===== Selected passage =====
On premises where the atmosphere requires extreme formality like the Senate or different courts, the protocolar forms to address dignitaries Vossa Excelência ("Your Excellence") and Vossa Senhoria ("Your Lordship/Ladyship") can still be heard. In a direct address to a judge or the president, Vossa Excelência must follow the vocatives Meritíssimo/a ("Your Honour", literally "full of merit") and Sr/Sra Presidente ("Mr/Mrs" President). When addressing an ecclesiastical dignitary the form Vossa Reverência ("Your Reverence") is used. Although Vossa Senhoria is regarded as protocolar, it is an equalizing form.

In some parts of the country and in television speech (that used by reporters and actors, for instance) você is used even between intimate speakers. In other parts of the geographic extension of the language e.g. most of Southern and Northeastern Brazil, some sociolects of coastal São Paulo, mainly in Greater Santos, colloquial carioca sociolect, mainly among the less educated and some all-class youths of Greater Rio de Janeiro, and in Uruguay, tu (singular "you" or simply "thou") is used informally, but the plural form is always vocês. For the overwhelming majority of people, the pronoun tu is commonly used with the verb conjugated as você (third-person singular) rather than in the traditional conjugation (second-person singular). Tu is somewhat familiar, even intimate, and should never be addressed to superiors, or strange elders, while você is much more neutral, although equalizing.
===== Dataset content =====
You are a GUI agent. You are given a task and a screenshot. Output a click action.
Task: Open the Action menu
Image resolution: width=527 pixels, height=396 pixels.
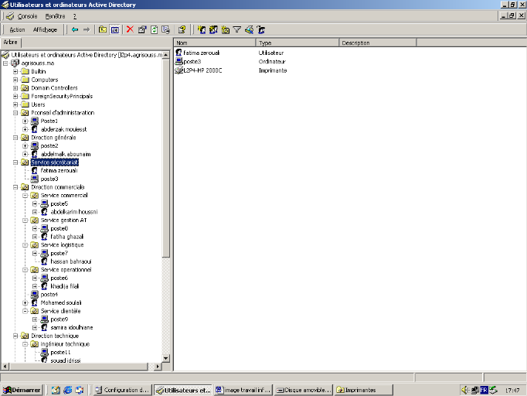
=====
- Problems to work on
• A. In the passage on Portuguese forms of address, which form is used to address an ecclesiastical dignitary?
• B. Can you sum up the passage on Portuguese forms of address in two sentences?
• C. Write out everything in the passage on Portuguese forms of address from "In some parts" down to "neutral, although equalizing.".

- The solutions
• A. Vossa Reverência ("Your Reverence")

• B. In very formal settings such as the Senate or courts, protocolar forms like Vossa Excelência, Vossa Senhoria and Vossa Reverência are still used to address dignitaries. Outside such settings, você is the more neutral form and is even used between intimate speakers in some areas, while elsewhere tu is used informally, mostly with third-person singular conjugation, and the plural is always vocês.

• C.
In some parts of the country and in television speech (that used by reporters and actors, for instance) você is used even between intimate speakers. In other parts of the geographic extension of the language e.g. most of Southern and Northeastern Brazil, some sociolects of coastal São Paulo, mainly in Greater Santos, colloquial carioca sociolect, mainly among the less educated and some all-class youths of Greater Rio de Janeiro, and in Uruguay, tu (singular "you" or simply "thou") is used informally, but the plural form is always vocês. For the overwhelming majority of people, the pronoun tu is commonly used with the verb conjugated as você (third-person singular) rather than in the traditional conjugation (second-person singular). Tu is somewhat familiar, even intimate, and should never be addressed to superiors, or strange elders, while você is much more neutral, although equalizing.